Around 6.7m people will be hit by higher rates by 2024, the year the next general election is scheduled, according to consultancy Lane Clark and Peacock (LCP).
That total is double the amount when the Conservatives – traditionally a fiscally loose political party – took power in 2010 and 58 per cent higher than the last election in 2019.
At the March 2021 budget, the chancellor froze the level at which people pay different rates of income tax for four years.
Typically, thresholds rise in line with inflation to prevent fiscal drag, when people are pushed into higher tax brackets as a result of pay increases.
Steve Webb, a partner at LCP and a former Lib Dem MP and pensions minister, said: “Freezing tax allowances and thresholds is the ultimate stealth tax”.
There are three rates of income tax in the UK: basic, which is 20 per cent, higher, 40 per cent and additional, 45 per cent. The amount of tax people pay depends on their income.
The first £12,570 of an individuals’ income is not subjected to tax.
Sunak has also hiked employee and employer national insurance contributions 1.25 percentage points, raised dividend taxes and launched a 2023 six percentage point corporation tax rise.
These policies will result in the UK tax burden reaching its highest level since the late 1940s, when Clement Attlee’s post-war Labour government was in power.

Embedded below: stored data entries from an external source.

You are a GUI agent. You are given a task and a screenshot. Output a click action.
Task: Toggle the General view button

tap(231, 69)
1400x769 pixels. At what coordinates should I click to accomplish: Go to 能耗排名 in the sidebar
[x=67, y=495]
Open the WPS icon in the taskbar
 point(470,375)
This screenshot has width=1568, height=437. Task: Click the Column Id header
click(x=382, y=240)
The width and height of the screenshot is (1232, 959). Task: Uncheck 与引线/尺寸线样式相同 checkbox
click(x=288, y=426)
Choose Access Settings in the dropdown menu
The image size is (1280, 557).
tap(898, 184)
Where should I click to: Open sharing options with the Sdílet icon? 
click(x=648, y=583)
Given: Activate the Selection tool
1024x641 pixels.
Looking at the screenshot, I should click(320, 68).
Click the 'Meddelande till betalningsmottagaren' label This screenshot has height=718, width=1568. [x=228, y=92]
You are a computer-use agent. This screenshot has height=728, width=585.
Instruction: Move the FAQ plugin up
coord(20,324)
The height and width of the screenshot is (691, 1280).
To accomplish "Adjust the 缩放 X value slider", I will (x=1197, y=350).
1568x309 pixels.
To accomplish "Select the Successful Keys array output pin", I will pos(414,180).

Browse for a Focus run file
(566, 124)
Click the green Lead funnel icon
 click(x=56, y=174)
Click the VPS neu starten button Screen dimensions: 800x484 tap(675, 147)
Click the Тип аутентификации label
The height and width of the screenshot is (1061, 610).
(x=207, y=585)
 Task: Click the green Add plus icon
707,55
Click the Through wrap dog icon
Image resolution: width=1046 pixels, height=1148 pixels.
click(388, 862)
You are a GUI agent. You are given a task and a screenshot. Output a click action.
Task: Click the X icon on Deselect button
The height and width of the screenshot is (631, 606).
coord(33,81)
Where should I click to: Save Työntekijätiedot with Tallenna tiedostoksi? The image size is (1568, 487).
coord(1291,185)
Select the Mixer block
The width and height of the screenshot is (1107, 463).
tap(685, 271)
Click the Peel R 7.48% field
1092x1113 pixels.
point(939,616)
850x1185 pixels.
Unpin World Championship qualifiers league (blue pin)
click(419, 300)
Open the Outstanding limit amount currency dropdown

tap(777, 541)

The chancellor did raise the tax free national insurance allowance to £12,570 at the spring statement and promised to cut the basic rate of income tax 1p by 2024.
A government spokesperson told City A.M.: ”The UK has the highest basic personal tax allowance in the G20 – and maintaining the threshold is a progressive approach to fund our world leading public services and rebuild the public finances following Covid.”
“Our approach ensures that higher earners contribute more – while the vast majority of taxpayers will still pay the basic rate of tax by 2026 and we will save the typical employee over £330 a year by raising the National Insurance Contribution threshold.”